И задумалась о своем, уставясь в одну точку, щурясь – мимо брата.
Что Анну теперь сильней всего поразило в нем: это прекрасные помолодевшие у него глаза. Он ими изменился. Гладкий лоб был с залысинами. А так за те два года, что она не видела его после проводин совместно с Василием (она тогда ничего вокруг себя не видела), он мало изменился внешне, в жестах, в бравирующих либо колючих словесных выражениях. То самое и Дуня сказала о нем.
На него что-то нашло. Совсем не то, как в пьянке запойной, когда люди вроде бы не помнят, как и что они говорят и делают. Все-то он помнил.
– У меня уже дочки заневестились – куда! – пожаловался он. – Вымахали ростом. Палец в рот не клади. Если правду им сказать – нужно дружбу потерять. Да и сын тоже – не подступишься к нему… Вот вам, пожалуйста: и наслаждайся детьми…
И Анна странно-престранно повела головой, что-то разобиженно отвечая ему: ей вспомнились его прежние колючки и выпады против них, сестер. Но она это быстро подавила в себе.
Почему-то Анне мнилось, что Николай со своим приходом обратно в родную семью уже не наладит в ней добрых семейных отношений – все разваливалось стихийно, все больно гонористые – нет никакого сладу. И она очень зримо представляла по нему же его набычившегося, смотрящего исподлобья сына Григория (каков пень, таковы и отростки). Тот начисто отчуждился от отца – был с росшей обидой на всех родственников, не понимавших его; а на отца – за то, что будто мать заел, преждевременно свел в могилу (и привел мачеху – Большую Марью) своим эгоизмом и жестокостью.
И это-то когда-то было характерным и в Николае. Ничего не скажешь.
– Значит, сейчас все вы тут, у Аполлинарии притулились? – сказал он.

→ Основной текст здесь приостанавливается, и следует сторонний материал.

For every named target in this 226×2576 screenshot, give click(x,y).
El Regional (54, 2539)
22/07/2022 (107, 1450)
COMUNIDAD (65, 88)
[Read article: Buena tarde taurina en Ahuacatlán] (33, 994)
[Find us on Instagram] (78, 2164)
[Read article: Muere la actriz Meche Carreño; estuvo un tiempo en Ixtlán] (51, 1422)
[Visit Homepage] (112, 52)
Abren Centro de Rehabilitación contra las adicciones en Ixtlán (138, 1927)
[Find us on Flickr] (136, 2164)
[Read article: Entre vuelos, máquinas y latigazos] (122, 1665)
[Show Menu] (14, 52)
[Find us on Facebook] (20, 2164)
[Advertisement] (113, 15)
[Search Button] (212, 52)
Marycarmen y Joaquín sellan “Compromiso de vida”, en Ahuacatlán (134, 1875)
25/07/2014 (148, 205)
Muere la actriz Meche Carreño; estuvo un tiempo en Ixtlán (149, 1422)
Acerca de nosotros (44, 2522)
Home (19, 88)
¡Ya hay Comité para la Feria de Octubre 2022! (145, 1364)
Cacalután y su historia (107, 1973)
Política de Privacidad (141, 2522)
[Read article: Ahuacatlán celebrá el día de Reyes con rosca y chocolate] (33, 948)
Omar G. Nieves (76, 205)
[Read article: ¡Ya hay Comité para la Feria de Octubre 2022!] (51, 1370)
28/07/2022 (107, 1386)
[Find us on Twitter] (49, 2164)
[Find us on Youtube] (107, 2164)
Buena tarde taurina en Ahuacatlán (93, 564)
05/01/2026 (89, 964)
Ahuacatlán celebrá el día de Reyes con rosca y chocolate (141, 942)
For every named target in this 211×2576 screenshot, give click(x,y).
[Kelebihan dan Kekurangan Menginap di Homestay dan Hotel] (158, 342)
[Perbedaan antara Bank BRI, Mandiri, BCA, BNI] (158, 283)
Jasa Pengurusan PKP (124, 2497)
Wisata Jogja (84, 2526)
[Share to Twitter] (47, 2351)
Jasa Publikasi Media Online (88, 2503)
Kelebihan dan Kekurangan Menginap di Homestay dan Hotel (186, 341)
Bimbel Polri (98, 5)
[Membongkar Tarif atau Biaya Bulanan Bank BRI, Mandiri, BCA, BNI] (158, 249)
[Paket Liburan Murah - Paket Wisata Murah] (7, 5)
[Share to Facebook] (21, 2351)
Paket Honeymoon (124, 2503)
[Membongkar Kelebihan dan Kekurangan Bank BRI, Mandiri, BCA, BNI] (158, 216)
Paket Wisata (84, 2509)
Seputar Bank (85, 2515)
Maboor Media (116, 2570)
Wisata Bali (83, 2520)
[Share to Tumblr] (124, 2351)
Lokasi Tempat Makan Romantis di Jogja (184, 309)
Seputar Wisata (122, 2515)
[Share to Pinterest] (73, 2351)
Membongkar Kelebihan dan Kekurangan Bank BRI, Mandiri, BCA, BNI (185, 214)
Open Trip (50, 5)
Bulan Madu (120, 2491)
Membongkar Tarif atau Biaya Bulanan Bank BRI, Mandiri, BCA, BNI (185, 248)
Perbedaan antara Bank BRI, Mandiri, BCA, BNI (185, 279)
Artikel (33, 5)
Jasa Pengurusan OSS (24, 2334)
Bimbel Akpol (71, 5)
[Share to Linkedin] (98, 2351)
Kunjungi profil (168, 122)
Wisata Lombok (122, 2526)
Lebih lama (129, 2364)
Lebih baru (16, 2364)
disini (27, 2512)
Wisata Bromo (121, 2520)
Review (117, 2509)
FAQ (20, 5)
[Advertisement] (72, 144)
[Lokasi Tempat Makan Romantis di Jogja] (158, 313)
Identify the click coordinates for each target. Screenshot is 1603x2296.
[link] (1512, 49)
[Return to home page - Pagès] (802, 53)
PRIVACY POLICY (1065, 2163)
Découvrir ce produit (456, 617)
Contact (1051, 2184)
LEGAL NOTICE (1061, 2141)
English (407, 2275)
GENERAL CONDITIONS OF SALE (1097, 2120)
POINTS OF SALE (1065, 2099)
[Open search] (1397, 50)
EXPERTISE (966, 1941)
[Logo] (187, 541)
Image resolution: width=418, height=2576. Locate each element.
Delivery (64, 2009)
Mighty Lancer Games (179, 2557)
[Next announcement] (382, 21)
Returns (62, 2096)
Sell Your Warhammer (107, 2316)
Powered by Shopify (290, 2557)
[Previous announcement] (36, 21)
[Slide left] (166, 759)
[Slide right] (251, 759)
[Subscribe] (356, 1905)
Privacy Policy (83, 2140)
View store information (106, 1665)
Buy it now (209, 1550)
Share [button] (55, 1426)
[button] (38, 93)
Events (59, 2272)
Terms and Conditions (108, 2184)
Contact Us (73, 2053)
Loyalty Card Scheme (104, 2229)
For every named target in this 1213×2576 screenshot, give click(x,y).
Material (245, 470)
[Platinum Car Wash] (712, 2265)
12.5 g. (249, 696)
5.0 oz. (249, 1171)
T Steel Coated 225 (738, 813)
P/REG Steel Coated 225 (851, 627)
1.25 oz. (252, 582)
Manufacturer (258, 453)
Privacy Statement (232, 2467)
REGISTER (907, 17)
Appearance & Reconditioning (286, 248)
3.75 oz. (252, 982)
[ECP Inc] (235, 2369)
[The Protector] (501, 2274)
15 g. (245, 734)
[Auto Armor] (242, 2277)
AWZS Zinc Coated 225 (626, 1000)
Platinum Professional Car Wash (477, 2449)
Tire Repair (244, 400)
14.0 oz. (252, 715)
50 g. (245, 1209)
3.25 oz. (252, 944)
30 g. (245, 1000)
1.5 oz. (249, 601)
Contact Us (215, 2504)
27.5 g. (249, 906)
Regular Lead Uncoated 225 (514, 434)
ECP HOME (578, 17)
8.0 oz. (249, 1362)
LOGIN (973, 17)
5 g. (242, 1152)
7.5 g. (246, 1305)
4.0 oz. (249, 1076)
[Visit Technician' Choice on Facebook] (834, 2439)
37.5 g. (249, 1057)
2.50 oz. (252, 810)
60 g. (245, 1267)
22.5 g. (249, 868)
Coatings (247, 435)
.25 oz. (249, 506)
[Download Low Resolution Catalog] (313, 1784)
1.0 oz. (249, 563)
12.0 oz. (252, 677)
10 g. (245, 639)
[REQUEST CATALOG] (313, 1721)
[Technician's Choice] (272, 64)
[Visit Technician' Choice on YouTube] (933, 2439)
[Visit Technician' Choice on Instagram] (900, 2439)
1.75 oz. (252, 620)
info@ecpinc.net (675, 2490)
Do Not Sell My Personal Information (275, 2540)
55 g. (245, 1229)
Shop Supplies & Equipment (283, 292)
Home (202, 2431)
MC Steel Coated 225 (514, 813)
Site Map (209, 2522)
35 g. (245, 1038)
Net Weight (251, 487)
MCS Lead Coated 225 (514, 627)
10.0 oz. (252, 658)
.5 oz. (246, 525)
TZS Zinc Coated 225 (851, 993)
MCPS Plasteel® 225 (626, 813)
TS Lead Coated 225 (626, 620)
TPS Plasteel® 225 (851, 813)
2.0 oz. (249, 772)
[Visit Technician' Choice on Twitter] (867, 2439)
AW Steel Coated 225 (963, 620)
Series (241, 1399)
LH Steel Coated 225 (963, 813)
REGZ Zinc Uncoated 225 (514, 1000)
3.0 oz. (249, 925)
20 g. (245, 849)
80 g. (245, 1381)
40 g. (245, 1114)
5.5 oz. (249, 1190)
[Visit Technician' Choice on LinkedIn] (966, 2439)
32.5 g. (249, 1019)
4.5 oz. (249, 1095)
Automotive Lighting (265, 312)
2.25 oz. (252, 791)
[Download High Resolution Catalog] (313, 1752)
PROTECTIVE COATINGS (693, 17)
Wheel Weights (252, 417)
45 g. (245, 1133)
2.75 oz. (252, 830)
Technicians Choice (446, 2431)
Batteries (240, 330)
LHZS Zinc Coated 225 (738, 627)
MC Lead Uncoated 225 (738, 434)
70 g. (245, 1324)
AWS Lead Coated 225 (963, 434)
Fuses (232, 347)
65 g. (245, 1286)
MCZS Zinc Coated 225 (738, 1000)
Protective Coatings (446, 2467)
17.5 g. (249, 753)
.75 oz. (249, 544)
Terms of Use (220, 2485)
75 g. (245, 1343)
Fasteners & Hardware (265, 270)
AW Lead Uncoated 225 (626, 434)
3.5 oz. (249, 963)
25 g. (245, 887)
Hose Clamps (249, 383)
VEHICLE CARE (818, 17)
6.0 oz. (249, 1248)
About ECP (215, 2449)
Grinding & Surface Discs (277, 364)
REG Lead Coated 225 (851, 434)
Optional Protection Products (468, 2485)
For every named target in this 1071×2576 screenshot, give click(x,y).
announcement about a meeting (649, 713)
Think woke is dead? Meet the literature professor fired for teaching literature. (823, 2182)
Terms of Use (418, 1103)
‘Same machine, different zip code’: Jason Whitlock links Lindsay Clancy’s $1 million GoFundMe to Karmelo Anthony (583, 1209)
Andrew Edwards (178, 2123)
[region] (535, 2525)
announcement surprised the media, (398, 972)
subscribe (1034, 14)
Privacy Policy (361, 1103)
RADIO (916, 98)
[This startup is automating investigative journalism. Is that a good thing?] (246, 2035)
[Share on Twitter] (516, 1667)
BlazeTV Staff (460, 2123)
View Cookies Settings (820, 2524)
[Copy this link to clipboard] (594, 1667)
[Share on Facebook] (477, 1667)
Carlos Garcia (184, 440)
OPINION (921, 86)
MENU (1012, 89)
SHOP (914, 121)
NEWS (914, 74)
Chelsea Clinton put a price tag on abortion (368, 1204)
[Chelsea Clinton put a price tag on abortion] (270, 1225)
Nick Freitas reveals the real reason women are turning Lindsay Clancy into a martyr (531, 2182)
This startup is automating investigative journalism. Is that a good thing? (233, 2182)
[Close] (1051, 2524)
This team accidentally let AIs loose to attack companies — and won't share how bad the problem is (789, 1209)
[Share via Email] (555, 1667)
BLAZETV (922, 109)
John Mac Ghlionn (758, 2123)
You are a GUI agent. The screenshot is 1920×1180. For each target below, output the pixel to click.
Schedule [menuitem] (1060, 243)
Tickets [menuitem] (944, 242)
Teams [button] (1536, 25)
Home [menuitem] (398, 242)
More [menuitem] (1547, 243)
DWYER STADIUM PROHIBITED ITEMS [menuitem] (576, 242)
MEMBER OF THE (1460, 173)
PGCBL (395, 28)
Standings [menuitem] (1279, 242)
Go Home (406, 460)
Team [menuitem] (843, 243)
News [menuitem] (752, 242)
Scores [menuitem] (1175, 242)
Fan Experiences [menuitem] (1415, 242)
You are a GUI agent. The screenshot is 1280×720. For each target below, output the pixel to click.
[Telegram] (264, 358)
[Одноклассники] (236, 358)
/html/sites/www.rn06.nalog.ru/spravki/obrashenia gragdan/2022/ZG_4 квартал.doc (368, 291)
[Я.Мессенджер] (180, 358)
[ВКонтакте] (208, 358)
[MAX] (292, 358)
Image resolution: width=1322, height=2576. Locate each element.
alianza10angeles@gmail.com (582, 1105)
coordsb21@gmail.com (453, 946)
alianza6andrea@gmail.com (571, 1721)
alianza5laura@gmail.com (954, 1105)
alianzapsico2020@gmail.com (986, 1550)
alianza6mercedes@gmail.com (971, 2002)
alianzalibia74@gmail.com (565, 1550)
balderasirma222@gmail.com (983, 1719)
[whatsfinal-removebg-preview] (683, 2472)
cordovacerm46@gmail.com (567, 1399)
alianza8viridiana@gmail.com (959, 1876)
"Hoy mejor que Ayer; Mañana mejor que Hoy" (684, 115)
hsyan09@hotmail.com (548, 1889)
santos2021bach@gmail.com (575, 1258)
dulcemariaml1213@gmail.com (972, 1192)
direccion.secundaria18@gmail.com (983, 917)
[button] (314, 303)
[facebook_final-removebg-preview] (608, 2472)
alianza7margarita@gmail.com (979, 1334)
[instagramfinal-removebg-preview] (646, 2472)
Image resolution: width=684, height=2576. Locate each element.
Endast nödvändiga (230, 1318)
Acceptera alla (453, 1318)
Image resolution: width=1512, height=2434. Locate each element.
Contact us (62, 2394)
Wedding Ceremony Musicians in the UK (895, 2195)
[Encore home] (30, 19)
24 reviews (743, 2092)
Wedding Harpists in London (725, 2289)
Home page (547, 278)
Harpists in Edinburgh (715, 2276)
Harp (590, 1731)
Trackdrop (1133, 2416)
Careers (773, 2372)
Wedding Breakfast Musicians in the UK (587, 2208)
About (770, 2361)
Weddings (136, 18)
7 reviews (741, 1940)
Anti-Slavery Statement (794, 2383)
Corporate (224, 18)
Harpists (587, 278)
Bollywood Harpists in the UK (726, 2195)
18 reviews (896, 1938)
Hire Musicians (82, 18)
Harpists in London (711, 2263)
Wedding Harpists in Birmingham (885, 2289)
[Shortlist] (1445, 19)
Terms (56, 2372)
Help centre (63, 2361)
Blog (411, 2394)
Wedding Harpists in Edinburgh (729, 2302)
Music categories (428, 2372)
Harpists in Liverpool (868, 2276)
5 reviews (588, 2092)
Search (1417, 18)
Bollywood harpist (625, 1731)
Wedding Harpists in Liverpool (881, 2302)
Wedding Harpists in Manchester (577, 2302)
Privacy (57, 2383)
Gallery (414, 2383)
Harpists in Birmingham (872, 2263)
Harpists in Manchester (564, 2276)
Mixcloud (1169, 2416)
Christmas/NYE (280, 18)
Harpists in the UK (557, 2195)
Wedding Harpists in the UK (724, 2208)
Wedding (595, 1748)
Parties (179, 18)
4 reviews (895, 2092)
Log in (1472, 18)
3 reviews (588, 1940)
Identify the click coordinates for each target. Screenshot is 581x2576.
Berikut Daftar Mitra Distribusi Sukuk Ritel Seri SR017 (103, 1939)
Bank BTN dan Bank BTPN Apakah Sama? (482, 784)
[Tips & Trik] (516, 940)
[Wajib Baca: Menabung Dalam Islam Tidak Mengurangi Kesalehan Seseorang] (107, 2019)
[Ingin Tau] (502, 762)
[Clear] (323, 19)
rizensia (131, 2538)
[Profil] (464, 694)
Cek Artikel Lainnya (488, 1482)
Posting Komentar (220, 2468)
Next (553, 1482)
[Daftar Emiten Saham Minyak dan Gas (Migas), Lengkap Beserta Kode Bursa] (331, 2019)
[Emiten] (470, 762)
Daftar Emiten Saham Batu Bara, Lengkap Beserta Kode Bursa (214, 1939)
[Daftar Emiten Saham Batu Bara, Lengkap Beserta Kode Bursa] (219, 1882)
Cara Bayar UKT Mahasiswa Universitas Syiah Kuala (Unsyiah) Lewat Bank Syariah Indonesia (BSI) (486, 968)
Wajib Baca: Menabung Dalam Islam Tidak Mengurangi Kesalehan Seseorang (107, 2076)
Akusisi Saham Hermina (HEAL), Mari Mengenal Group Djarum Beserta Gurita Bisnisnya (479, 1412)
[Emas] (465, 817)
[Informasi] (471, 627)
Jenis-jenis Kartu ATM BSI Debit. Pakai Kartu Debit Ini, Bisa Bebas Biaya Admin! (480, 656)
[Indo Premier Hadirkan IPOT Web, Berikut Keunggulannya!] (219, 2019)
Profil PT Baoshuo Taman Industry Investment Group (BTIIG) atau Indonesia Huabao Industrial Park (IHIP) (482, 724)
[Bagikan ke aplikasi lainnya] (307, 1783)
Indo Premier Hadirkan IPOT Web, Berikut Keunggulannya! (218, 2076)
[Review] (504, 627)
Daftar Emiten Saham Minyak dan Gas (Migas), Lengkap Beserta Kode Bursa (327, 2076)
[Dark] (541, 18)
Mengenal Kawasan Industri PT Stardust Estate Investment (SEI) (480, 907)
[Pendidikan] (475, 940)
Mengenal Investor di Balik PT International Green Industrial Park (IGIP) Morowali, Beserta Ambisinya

– Всерьез, нет ли, сказал мне солдат один: дома таким, как я, лишенцам, возводит Советская власть, – поделилась новостью Анна. – Ты не слышал: верно ли? Уж хотя б хибарочку какую-нибудь в одно окошко – и то было б ладно покамест.
XII
Жизнь на земле особенна и прекрасна особым к земле отношением. Оно может быть единственным в своем роде. Хочешь – не хочешь, а так. Истина очевидна: та, что земледельцу для того, чтобы сначала обеспечить хотя бы приемлемый мало-мальски урожай зерновых и иных культур, нужно удобрить, вспахать, взбороновать землю, посеять и посадить в нее что нужно, поливать, пропалывать, опять и опять рыхлить пашню, окучивать и пр. и потом успеть снять выращенный урожай, т. е. управлять хорошо (точно также со скотом и птицей), в отпущенные природой сжатые сроки, а не тогда, когда ему захочется, что, естественно, требует его полнейшей самоотдачи делу. Чем больше и лучше он делает, тем лучше будут результаты. Иначе немыслимо жить и работать в деревне. Ведь само собою ничто не уродится в поле, достигается лишь высоким трудолюбием. Если, конечно, не загадится земля человеком по невежеству переоценки своей разумной деятельности – не погубит он плодоносность почв и вод…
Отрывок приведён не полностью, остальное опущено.